Supreme Court Dispatches

The New Kid

John Roberts’ first day at school.

Since you’re dying to know: John Roberts is not wearing the gold stripes that William H. Rehnquist added to his black robe several years ago. If we wanted proof of the new chief justice’s infamous humility, this would seem to serve. At Harriet Miers’ press conference this morning, Bush’s new nominee for associate justice, like Roberts, also claimed to be humble.

Unlike Roberts, she’s truly earned that right.

In a delicious double-Cheney, the woman assigned the task of selecting the next associate justice of the Supreme Court ultimately determined that there was no one so qualified as herself. Never mind that probably 49 other women have also served as the first woman president of their state bar associations. Never mind that the credentials Miers brings to the table might have justified labeling her a “pioneer” for women’s rights 25 years ago. And never mind that the best thing Bush could manage to say for her this morning was that her mom is proud. The soft bigotry of low expectations …

The president has caved to the twin pressures of identity politics and confirmation politics: He’s ignored the extremely well-qualified women for an unqualified one, and the well-qualified candidates for a confirmable one.

There’s a sweet moment on the steps of the Supreme Court this morning in which young Jack Roberts, wearing his Christopher Robin short pantsuit and bow tie, leaps to his father’s  grasp with his arms outspread like an airplane. The disconnect between this tableau from a bygone era—this 1960s father-and-son moment—and the clumsy affirmative action choice of Miers is striking. We are clearly at a historic moment in which we can’t comfortably move backward to the days of white privileged male power, or forward to an era of truly equal women.

Justice John Paul Stevens opens this morning’s oral argument with a tribute to William H. Rehnquist. He was, he says, truly “first among equals,” and then he quotes from Thomas Gray: “Full many a flower is born to blush unseen, And waste its sweetness on the desert air.” He concludes by welcoming Roberts, who, he notes, “argued 39 times before this court.” He smiles and adds: “Which exceeds the combined experience of the rest of us.”

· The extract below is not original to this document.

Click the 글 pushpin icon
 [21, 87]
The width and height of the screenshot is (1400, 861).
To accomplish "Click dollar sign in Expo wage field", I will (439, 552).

Roberts makes no speeches. He closes the 2004 term and opens the 2005 term, swears in the new Supreme Court Bar members, and announces oral argument in IBP Inc v. Alvarez and Tum v. Barber Foods Inc. The first case is not exactly a blockbuster—the issue in these consolidated appeals is whether the Fair Labor Standards Act requires that employees (in this case in the meat-processing industry) be compensated for the time they spend doffing and donning protective clothing and walking to their workstations. It’s a case in which dry statutory construction bumps up against dry conflicting case law. Sizzling exchanges include lines like this one, from oral advocate Carter Phillips: “But let’s not forget 79.7(g) footnote 49!”

Or this one, also from Phillips: “But this will have effects for res judicata and collateral estoppel.

So, how does Roberts look in the chief justice’s chair? As though he were born to it, quite frankly. He is clearly prepared for argument. He listens intently to his colleagues’ questions and watches them while they speak. His first exchange with Phillips shores up his credentials as a strict constructionist: “So, your approach introduces a third concept … and that’s nowhere in the statute.” He goes back and forth several times in this first colloquy and is quickly confident enough to retort: “That’s my question.” He juggles counsels’ names, time limits, and a stack of briefs as though he’s been doing it all his life. The fact that Roberts’ umbilical cord was being cut when most of his colleagues were already practicing law is irrelevant. He is absolutely ready to lead them.

To his left sits Sandra Day O’Connor, who may vote and count, vote and not count, or not vote and not count in this case—depending on when Miers is confirmed. How she feels, knowing that her own résumé was more impressive 24 years ago than Miers’ is today, is not evident from her questions. She must be wondering, as are the rest of us, whether young Jack Roberts might not have been a better pick to replace her.